DATA UNDER STUDY:
+--
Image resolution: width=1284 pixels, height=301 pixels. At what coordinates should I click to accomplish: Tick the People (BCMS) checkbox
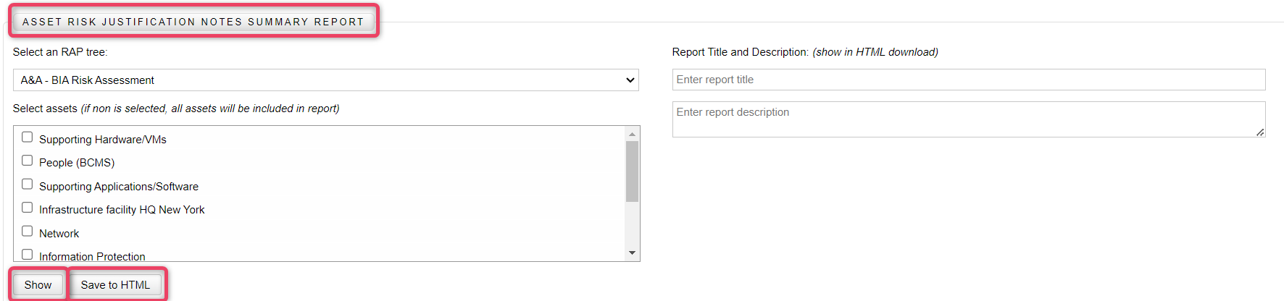(x=28, y=161)
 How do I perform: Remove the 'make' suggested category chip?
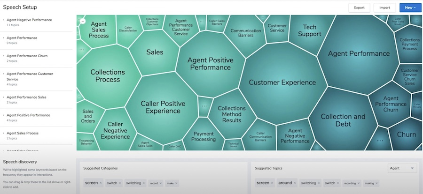pos(176,183)
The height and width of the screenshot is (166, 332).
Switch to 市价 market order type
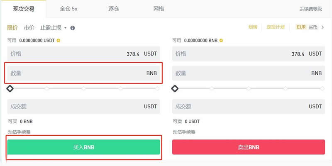29,28
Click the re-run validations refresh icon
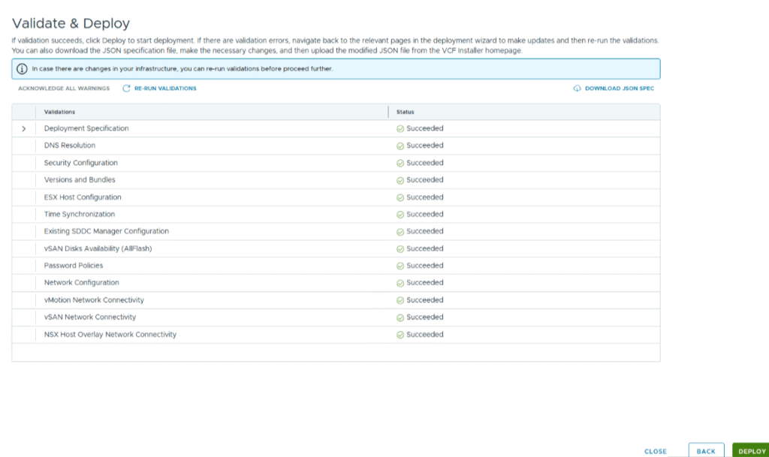This screenshot has height=457, width=769. (x=127, y=89)
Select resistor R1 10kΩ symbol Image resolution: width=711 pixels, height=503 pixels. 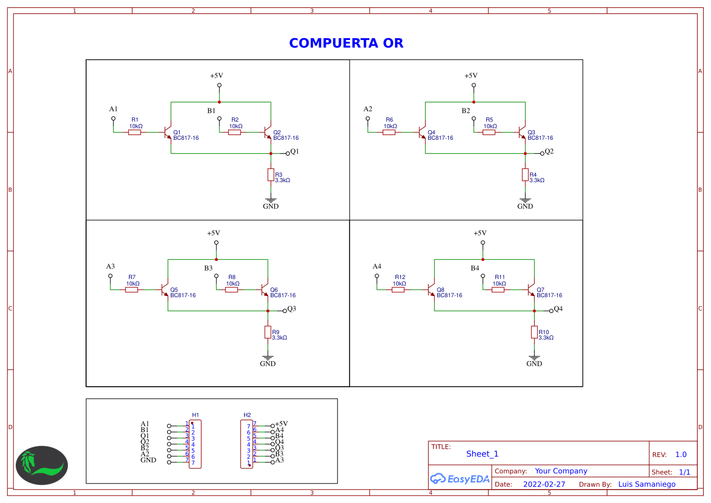tap(134, 131)
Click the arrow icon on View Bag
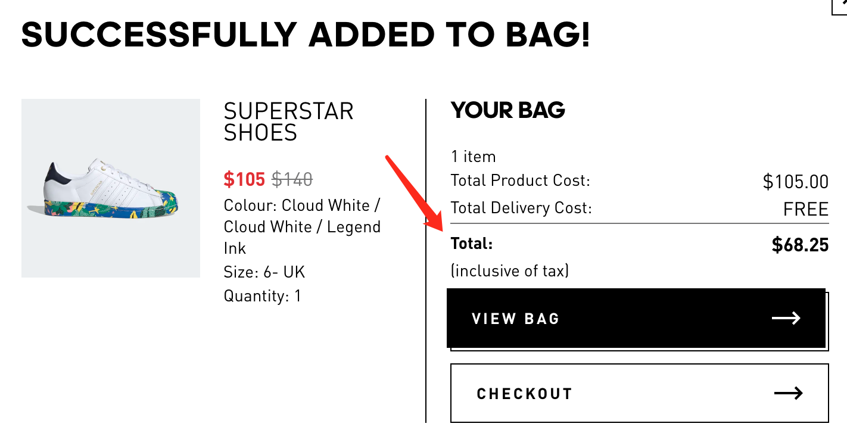The height and width of the screenshot is (436, 847). click(x=786, y=318)
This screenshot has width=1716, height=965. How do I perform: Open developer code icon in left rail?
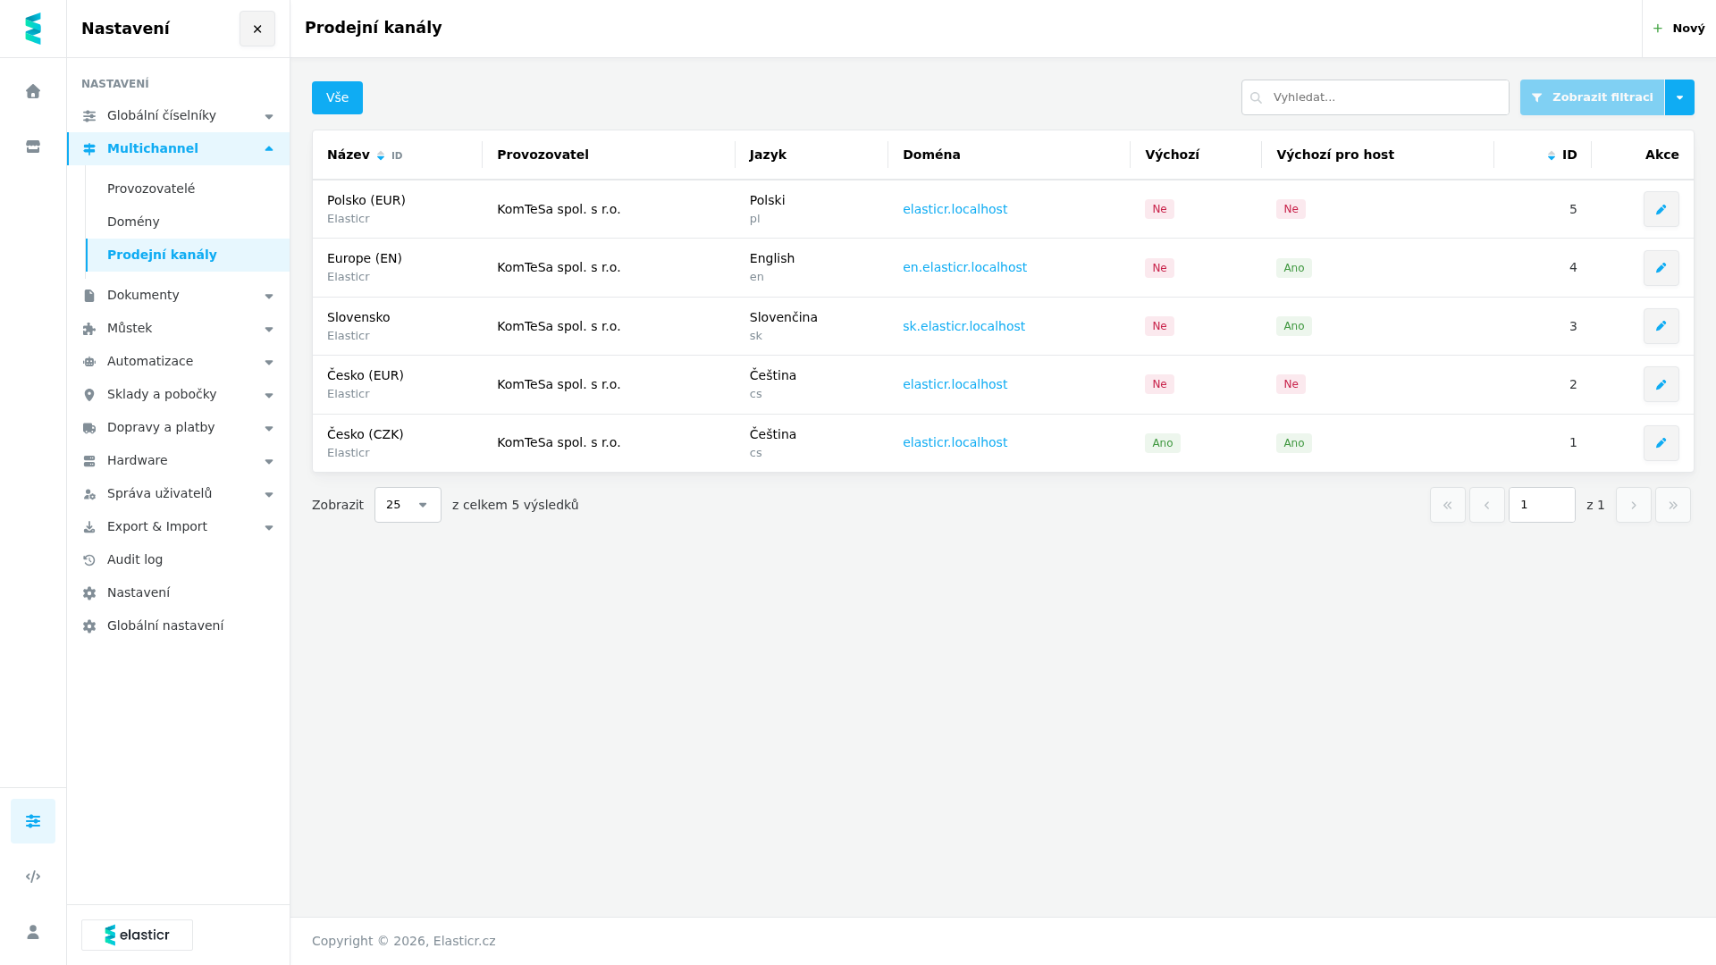click(33, 877)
+--
TASK TO CARRY OUT:
Please transcribe exactly the lines from the one that contains "This screenshot has width=1716, height=965." through the closing line of the entries, with no pictures.

THE ANSWER:
This screenshot has width=1716, height=965. How do I perform: Open developer code icon in left rail?
click(33, 877)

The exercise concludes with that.